# 課堂練習 1
判斷下列三項敘述是否符合關於水凝膠載藥的選讀段落，各答「是」或「否」，並逐字引出段落中據以判斷的文字：(a) 水凝膠在吸附0.5 h時達到最大載藥量；(b) 乙醇體積分數為30%時載藥量最大；(c) 吸附實驗在25℃恒溫搖床中進行。
# 課堂練習 2
接續關於水凝膠載藥的選讀段落，從其最後一句之後往下寫。

# 選讀段落
****************************************

2.5.3 姜黃素-PBS緩沖液標準曲線測定

將配制的2～6 μg/mL的姜黃素PBS緩沖液溶液，在427 nm處分別測定其吸光度，結果如圖8所示，在427 nm處的回歸方程為A=0.141 32C+0.018 55(R2=0.999 85)，由標準曲線可知，姜黃素PBS緩沖液的濃度在2～6 μg/mL線性關系良好(圖8)。

圖8 姜黃素-PBS緩沖液標準曲線圖Fig.8 Curcumin-PBS buffer standard curve

2.5.4 各因素對木薯淀粉水凝膠載藥性能的影響

2.5.4.1 時間對水凝膠載藥性能的影響

稱取0.1 g水凝膠，加入到500 mL 100 μg/mL的姜黃素藥液中，置于轉速120 r/min，35℃恒溫搖床中振蕩，吸附時間分別為0.25、0.5、1、2、4、6、8、10、12 h，每次取1 mL吸附后藥液在25 mL容量瓶中用20%乙醇溶液定容，在紫外分光光度計中測其吸光度，計算其濃度及載藥量。實驗結果如圖9所示。

圖9 吸附時間對水凝膠載藥量的影響Fig.9 Effect of time on hydrogel loading

由圖9可知，初期水凝膠對藥物快速吸附，0.5 h達到最大載藥量，隨后載藥量開始降低，因為時間越長藥液中的水分進入到水凝膠中，使得水凝膠溶脹，藥液中乙醇濃度變大會使水凝膠脫水，姜黃素脫附，載藥量降低[16]。

2.5.4.2 乙醇濃度對水凝膠載藥性能的影響

稱取0.1 g水凝膠，加入到500 mL 100 μg/mL的姜黃素藥液中，置于轉速120 r/min，35 ℃恒溫搖床中振蕩吸附0.5 h，每次取1 mL吸附后藥液在25 mL容量瓶中分別用體積分數為15%、20%、30%、40%、50%的乙醇溶液定容，在紫外分光光度計中測其吸光度，計算其濃度及載藥量。實驗結果如圖10所示。

圖10 乙醇濃度對水凝膠載藥量的影響Fig.10 Effect of ethanol concentration on hydrogel drμg loading

由圖10可知，溶液中乙醇的體積分數對水凝膠負載姜黃素有較大的影響[17]。載藥量隨著乙醇體積分數呈現先增大后減小的趨勢，當乙醇體積分數為20%時，達到最大載藥量。乙醇體積分數較低時，姜黃素不能完全溶解，載藥量較低；當乙醇體積分數超過20%后，載藥量逐漸下降，這是由于溶液中乙醇濃度過高，會使溶脹的水凝膠失水縮小，吸附的藥液流出，使載藥量降低，所以以體積分數20%的乙醇水溶液配制姜黃素溶液效果最佳[18-19]。

****************************************

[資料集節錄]
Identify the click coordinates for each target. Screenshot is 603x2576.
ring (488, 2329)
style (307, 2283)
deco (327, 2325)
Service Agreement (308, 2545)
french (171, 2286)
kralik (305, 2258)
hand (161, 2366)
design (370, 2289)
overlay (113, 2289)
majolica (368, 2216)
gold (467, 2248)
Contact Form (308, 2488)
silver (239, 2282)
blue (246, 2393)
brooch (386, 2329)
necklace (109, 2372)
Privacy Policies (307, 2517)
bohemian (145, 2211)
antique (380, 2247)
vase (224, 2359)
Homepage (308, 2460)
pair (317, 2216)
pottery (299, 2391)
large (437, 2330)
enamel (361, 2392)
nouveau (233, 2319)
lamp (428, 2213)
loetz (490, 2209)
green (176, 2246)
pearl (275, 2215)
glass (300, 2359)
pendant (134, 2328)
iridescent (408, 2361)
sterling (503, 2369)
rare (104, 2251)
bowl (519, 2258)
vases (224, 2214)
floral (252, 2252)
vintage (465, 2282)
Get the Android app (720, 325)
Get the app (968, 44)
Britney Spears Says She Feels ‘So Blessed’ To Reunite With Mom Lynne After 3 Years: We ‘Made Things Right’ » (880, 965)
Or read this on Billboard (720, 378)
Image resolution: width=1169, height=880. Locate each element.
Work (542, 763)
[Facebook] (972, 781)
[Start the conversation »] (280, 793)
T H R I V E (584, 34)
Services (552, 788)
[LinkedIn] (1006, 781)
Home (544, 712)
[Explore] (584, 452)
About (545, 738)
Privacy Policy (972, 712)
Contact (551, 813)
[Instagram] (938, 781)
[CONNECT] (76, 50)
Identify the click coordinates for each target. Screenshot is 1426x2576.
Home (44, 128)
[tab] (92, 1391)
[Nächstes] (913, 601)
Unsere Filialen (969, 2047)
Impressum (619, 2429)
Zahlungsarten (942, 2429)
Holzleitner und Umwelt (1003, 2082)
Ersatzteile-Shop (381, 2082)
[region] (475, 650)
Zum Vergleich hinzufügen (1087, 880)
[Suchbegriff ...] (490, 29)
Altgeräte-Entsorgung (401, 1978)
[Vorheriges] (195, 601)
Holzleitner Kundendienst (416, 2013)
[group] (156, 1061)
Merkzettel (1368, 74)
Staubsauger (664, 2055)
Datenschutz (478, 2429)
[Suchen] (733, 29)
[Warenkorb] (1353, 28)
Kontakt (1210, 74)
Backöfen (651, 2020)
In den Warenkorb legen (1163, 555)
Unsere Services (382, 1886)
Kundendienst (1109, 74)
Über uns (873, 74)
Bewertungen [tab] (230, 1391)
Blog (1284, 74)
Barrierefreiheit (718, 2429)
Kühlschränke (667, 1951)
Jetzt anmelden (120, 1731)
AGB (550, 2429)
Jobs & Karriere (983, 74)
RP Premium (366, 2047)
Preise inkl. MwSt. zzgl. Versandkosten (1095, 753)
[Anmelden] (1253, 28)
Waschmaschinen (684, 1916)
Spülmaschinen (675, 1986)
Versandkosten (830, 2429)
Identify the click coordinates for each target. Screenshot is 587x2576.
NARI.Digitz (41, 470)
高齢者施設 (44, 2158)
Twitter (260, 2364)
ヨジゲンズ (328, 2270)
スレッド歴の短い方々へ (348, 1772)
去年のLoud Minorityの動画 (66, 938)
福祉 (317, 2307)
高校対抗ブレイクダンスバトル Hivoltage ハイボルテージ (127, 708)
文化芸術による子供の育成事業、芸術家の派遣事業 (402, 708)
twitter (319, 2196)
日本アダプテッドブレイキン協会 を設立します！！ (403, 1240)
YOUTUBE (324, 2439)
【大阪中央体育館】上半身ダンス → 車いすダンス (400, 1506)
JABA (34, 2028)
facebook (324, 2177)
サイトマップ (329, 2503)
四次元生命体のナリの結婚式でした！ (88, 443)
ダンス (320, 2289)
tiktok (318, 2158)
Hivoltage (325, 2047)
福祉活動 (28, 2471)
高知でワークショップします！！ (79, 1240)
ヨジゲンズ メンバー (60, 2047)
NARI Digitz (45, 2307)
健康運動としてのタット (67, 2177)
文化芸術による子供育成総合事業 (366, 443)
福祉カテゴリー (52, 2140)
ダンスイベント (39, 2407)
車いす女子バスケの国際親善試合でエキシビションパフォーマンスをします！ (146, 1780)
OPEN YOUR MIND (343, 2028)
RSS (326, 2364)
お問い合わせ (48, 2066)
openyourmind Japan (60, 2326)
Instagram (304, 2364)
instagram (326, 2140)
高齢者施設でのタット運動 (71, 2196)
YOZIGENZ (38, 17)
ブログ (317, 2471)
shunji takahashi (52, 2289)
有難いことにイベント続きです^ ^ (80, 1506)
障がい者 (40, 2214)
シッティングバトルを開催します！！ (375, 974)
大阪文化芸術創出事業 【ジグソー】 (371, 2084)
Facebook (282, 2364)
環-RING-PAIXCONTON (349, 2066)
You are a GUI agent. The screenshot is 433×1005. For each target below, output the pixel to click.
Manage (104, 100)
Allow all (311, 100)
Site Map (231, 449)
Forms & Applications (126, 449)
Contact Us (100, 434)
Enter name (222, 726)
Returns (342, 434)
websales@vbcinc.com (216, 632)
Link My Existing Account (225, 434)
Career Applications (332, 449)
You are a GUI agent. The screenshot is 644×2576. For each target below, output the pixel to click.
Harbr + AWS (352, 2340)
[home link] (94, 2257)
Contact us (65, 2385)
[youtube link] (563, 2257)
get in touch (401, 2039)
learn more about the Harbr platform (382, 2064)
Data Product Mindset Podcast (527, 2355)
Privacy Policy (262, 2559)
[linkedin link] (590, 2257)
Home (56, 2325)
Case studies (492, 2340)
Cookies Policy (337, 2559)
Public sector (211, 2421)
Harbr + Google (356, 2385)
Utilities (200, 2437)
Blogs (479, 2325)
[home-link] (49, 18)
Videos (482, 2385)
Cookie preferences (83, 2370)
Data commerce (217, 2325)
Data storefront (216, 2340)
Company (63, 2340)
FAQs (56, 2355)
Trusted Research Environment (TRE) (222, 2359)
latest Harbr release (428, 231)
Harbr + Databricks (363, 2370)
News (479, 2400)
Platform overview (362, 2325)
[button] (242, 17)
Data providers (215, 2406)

****************************************

# 最終答案 1
(a) 是：「0.5 h達到最大載藥量」
(b) 否：「當乙醇體積分數為20%時，達到最大載藥量」
(c) 否：「35℃恒溫搖床中振蕩」

# 最終答案 2
2.5.4.3 溫度對水凝膠載藥性能的影響

稱取0.1 g水凝膠，加入到500 mL 100 μg/mL的姜黃素藥液中，置于轉速120 r/min，溫度分別為25、30、35、40、45 ℃恒溫搖床中振蕩吸附0.5 h，每次取1 mL吸附后藥液在25 mL容量瓶中用20 %乙醇溶液定容，在紫外分光光度計中測其吸光度，計算其濃度及載藥量。實驗結果如圖11所示。

圖11 溫度對水凝膠載藥量的影響Fig.11 Effect of temperature on hydrogel loading

由圖11可知，由于吸附時間較短，溫度較低時，凝膠未能完全溶脹，不利于姜黃素的吸附，所以載藥量較低，在35 ℃時，達到最大載藥量，隨著溫度升高，姜黃素不穩定，降解速度加快，而且水凝膠的溫度敏感特性使得高溫時水凝膠急劇收縮[20]，藥物脫附，所以水凝膠載藥量變低。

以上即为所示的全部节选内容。